SZA included "F2F" regularly during her international SOS Tour from 2023 to 2024; while performing, she would headbang onstage with her guitarist. She also had the song on her headlining set for Glastonbury 2024. The following year, SZA went on the co-headlining Grand National Tour (2025) with Kendrick Lamar.

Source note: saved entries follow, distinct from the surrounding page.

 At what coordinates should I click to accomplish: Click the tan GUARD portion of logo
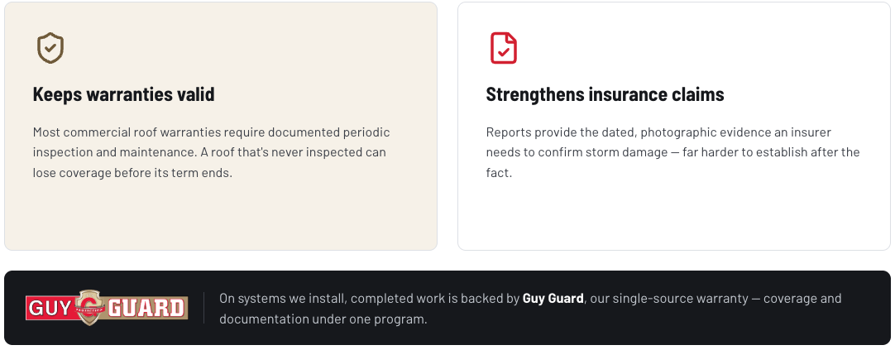point(146,309)
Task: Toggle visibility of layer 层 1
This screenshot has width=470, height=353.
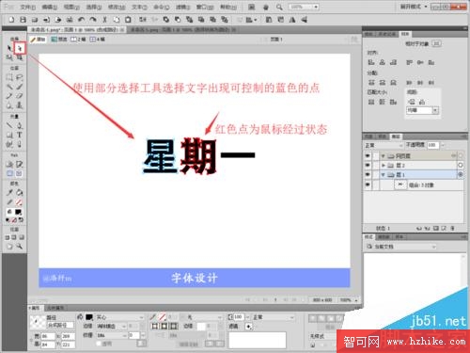Action: [368, 174]
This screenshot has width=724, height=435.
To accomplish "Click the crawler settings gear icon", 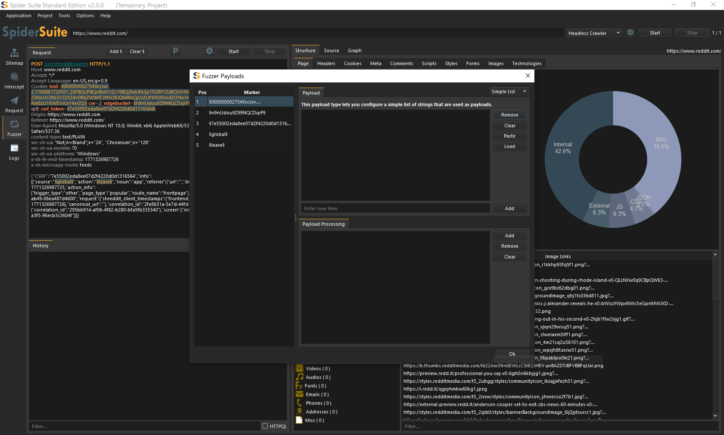I will tap(630, 33).
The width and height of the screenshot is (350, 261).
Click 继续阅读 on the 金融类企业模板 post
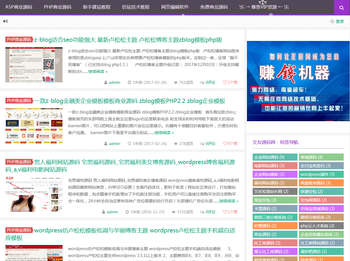click(x=164, y=133)
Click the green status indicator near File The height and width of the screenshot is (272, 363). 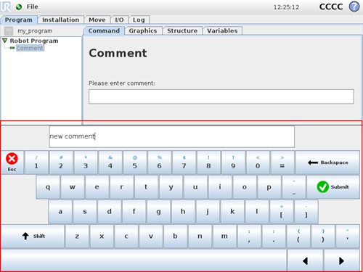[19, 7]
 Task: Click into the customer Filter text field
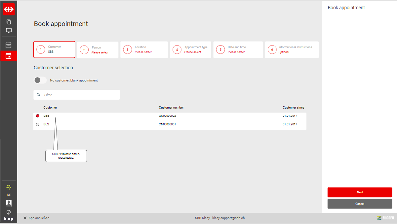click(x=79, y=95)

Concerts were divided into nine acts; SZA performed the song during the fourth, atop a stage with a forest-themed aesthetic.

==Credits==
Credits are adapted from the liner notes of SOS.

Recording and management
- Engineered at Conway C and Westlake Barn and C (Los Angeles, California)
- Mixed at Little People Studio (Los Angeles)
- Mastered at Becker Mastering (Pasadena, California)

Personnel

- Solána Rowe (SZA) lead vocals, songwriting
- Rob Bisel songwriting, production, guitars, bass, keyboards, engineering
- Carter Lang songwriting, production, guitars, bass, drums, keyboards
- Melissa Jefferson (Lizzo) (Note: Appears courtesy of Nice Life / Atlantic Recording Corporation) songwriting, background vocals
- Robert N. Johnson assistant engineering
- Noah Hashimoto assistant engineering
- Dana Nielsen mixing
- Dale Becker mastering
- Katie Harvey assistant mastering
- Noah McCorkle assistant mastering

== Charts ==
===Weekly charts===

Weekly chart performance for "F2F"
| Chart (2022) | Peak position |
|---|---|
| Australia (ARIA) | 87 |
| Canada Hot 100 (Billboard) | 54 |
| Global 200 (Billboard) | 69 |
| Portugal (AFP) | 182 |
| US Billboard Hot 100 | 55 |
| US Hot Rock & Alternative Songs (Billboard) | 3 |

===Year-end charts===

Year-end chart performance for "F2F"
| Chart (2023) | Position |
|---|---|
| US Hot Rock & Alternative Songs (Billboard) | 31 |

== Certifications ==

Certifications for "F2F"
| Region | Certification | Certified units/sales |
| Canada (Music Canada) | Platinum | 80,000^{‡} |
| New Zealand (RMNZ) | Gold | 15,000^{‡} |
| United States (RIAA) | Platinum | 1,000,000^{‡} |
^{‡} Sales+streaming figures based on certification alone.